# Need help



## chefmeloy (Oct 9, 2006)

Hi I am a student at a culinary school and on October 22, 2006 and we are doing a Chef's Hall of Fame Dinner and I have to do a pastiage sculpture of something that has to deal with the event. I need some sugestions on what to do and if you think I have enough time to get it done by the 22nd. 

Thanks 
ChefMeloy


----------



## cakerookie (Sep 10, 2005)

I am assuming you are talking about pastillage. I imagine everyone here can give you an idea but my guess would be they would want you to use your imagination and come up with something yourself but just in case you could make a chefs hat maybe with crossed chefs knifes at its base just an idea.

Rgds Rook


----------



## jessiquina (Nov 4, 2005)

so dont make fun of me, i drew this really fast. you can use colored marzipan on top of the pastillage to make the colors pop.

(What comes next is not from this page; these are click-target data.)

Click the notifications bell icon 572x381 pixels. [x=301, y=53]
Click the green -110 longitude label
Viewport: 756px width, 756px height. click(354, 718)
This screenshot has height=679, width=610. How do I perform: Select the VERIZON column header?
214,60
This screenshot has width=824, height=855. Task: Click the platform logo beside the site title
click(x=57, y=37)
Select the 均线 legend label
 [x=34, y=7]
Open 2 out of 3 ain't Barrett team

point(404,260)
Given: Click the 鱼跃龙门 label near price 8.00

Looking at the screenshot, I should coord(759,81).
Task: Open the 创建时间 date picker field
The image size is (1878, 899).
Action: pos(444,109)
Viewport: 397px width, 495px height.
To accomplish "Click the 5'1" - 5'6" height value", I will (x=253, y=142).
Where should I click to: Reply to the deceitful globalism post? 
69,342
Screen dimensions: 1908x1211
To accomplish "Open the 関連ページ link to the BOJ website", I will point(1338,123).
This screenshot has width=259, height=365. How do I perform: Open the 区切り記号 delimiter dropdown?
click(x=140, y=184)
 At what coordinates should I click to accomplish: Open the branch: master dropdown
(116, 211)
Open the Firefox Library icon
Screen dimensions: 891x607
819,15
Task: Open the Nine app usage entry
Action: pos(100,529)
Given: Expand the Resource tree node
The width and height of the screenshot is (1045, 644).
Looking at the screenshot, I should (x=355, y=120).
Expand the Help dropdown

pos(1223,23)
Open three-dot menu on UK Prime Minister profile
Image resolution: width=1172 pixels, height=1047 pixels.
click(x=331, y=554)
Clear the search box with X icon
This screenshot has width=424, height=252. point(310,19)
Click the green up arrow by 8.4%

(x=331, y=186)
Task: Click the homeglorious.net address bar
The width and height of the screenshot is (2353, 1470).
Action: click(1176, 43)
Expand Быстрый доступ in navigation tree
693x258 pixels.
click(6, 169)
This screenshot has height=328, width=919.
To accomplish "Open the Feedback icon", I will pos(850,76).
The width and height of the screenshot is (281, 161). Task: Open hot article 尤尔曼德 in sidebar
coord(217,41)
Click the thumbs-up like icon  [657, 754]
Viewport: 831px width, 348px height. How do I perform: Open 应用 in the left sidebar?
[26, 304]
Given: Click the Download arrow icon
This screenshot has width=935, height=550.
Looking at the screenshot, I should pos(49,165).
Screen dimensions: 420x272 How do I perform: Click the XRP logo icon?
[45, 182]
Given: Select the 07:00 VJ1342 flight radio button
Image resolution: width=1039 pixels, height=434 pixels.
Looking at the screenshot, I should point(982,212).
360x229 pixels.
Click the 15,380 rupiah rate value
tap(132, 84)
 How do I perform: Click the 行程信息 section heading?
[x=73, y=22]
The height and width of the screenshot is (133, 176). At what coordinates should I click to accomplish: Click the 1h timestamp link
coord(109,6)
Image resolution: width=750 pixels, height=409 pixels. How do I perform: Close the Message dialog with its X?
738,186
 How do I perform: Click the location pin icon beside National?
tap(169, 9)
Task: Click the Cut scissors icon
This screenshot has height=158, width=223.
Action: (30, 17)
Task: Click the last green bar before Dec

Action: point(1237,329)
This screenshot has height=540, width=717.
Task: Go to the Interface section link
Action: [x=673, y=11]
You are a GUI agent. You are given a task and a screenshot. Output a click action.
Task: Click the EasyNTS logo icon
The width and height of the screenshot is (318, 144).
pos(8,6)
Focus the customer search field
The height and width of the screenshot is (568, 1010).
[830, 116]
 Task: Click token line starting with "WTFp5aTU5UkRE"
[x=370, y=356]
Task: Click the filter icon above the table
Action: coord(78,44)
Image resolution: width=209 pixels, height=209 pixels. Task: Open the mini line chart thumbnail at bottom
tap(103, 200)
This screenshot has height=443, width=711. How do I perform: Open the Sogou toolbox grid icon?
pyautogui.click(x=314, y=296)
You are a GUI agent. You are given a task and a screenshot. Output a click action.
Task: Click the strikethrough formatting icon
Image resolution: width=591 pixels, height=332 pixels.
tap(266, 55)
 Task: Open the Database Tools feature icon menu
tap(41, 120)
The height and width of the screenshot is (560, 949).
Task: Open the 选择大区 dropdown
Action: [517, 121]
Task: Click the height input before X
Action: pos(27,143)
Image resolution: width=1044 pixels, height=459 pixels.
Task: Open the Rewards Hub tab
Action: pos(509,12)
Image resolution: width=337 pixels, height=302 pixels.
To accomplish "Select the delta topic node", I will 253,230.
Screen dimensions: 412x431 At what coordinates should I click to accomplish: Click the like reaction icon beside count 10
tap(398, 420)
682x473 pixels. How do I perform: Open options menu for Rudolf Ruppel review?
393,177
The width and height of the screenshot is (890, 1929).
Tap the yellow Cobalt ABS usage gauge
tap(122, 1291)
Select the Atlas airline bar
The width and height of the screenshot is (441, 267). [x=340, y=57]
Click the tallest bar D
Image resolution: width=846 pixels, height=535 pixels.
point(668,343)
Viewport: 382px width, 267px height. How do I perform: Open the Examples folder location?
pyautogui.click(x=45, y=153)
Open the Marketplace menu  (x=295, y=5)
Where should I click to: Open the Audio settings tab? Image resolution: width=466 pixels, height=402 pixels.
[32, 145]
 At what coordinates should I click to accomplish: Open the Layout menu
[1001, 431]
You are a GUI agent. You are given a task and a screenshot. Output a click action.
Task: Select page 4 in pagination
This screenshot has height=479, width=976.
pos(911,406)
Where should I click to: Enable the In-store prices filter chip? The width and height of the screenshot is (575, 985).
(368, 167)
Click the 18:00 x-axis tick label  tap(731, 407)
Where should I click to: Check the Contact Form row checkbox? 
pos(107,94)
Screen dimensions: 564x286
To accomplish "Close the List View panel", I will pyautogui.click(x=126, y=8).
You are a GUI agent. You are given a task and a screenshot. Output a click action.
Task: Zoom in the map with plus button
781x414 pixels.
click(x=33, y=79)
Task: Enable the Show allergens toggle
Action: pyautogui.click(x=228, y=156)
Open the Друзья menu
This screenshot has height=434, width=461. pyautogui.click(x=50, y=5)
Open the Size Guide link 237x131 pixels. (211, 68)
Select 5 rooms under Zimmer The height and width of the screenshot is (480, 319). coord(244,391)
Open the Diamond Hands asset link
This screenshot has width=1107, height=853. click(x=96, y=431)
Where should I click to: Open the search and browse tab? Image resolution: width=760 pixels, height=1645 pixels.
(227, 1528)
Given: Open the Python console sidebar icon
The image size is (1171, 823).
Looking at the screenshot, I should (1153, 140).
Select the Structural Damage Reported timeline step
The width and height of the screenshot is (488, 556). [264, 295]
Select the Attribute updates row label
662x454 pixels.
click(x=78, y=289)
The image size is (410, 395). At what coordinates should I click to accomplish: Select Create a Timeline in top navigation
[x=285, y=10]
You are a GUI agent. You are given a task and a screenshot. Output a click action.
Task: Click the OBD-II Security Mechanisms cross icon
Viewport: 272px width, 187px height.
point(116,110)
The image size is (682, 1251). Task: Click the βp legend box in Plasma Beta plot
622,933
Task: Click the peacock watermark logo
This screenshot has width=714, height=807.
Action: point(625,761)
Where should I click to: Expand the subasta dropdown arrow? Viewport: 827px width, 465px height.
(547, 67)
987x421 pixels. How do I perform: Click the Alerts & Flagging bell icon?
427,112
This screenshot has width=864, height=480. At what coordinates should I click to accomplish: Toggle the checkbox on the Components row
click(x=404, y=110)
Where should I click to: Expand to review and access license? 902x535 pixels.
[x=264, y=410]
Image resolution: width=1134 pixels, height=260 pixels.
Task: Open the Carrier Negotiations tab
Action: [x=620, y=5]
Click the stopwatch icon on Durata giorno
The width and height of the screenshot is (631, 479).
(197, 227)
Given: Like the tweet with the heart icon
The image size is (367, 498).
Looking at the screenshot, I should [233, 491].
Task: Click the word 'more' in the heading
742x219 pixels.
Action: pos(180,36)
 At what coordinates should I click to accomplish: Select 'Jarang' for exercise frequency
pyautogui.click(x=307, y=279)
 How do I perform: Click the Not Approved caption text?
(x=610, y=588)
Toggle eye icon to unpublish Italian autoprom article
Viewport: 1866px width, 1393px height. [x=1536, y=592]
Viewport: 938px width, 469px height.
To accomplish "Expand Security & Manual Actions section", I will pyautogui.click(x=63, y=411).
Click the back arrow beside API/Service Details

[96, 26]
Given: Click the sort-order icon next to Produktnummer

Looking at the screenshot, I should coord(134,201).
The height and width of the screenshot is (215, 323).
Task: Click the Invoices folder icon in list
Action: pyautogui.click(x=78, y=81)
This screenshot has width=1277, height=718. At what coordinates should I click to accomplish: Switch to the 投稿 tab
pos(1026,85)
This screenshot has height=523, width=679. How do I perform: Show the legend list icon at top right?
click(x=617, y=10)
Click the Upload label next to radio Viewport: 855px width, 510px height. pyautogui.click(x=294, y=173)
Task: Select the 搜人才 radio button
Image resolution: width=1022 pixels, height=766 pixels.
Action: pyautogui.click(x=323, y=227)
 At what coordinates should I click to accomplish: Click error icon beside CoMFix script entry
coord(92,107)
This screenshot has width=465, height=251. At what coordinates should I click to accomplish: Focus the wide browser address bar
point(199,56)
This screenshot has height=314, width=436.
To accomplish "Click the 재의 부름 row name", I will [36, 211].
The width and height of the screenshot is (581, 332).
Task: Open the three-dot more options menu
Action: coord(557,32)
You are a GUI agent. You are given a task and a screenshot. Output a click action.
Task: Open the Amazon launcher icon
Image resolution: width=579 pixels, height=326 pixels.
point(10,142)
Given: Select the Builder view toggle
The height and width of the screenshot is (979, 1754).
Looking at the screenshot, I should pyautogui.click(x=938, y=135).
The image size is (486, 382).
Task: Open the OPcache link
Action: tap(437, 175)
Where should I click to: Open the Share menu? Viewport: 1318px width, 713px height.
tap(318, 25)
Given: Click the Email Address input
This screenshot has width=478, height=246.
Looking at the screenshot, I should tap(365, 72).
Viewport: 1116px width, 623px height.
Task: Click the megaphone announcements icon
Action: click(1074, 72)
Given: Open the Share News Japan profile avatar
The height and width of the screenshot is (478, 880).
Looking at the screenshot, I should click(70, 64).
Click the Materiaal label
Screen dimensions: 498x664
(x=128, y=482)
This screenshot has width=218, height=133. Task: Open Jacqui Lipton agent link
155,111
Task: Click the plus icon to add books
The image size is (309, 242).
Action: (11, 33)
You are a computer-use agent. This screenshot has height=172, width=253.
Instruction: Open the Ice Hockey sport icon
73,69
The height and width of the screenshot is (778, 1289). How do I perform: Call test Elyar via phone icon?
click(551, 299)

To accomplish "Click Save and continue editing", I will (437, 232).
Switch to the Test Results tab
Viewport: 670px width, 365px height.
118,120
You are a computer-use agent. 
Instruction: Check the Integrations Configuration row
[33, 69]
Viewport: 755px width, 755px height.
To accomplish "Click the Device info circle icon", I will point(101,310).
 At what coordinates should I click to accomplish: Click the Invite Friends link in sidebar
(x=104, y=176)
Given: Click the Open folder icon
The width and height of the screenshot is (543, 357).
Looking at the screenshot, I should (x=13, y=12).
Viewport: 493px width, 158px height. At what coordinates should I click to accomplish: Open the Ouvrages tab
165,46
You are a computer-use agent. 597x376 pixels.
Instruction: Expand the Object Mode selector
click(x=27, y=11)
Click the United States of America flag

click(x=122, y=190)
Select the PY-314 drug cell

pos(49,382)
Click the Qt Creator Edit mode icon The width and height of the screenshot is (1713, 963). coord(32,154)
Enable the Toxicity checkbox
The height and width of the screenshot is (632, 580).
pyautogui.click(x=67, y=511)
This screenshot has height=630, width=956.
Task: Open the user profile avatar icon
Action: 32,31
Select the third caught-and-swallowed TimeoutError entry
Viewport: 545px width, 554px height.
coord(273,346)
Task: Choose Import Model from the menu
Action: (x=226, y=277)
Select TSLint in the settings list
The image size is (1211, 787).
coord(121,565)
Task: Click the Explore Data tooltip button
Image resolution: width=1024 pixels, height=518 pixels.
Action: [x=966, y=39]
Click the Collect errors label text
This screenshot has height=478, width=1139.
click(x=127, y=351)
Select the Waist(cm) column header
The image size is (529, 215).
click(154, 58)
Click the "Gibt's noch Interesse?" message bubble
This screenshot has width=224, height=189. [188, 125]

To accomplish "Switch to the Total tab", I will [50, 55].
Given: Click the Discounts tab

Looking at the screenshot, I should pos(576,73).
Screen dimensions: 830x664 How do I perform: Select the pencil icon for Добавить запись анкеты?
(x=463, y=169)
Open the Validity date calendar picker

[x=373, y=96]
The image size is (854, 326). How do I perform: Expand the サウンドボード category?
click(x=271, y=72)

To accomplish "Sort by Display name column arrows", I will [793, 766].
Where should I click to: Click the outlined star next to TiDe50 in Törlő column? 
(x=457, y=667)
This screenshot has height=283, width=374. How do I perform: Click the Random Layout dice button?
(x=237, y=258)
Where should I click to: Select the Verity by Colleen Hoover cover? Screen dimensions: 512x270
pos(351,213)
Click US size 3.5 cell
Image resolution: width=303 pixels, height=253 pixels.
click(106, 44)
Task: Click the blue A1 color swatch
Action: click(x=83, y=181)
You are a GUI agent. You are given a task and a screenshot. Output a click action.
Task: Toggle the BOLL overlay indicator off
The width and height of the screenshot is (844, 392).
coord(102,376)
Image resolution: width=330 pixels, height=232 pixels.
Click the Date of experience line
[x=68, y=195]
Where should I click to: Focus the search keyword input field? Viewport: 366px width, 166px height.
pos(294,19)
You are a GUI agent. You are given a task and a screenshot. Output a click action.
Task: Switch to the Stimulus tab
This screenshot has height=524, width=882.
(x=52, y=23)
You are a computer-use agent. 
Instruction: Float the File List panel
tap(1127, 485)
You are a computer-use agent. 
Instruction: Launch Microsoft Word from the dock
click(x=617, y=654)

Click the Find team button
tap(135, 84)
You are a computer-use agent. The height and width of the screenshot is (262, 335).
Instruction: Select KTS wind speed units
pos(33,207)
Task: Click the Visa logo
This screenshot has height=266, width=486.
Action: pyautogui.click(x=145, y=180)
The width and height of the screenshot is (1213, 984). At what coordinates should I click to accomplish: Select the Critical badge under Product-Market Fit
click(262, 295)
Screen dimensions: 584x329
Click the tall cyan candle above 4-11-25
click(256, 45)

its a saucepan on a flame next to a knife in a chopping block, the background can have some words like "hall of fame" or have a logo for your school or something.. . 
this could look really cool. you can have the flames in the foreground, and the pot in the background.. i hope this sparked some ideas for you...


----------



## cakerookie (Sep 10, 2005)

I like the idea. Good job.

Rgds Rook


----------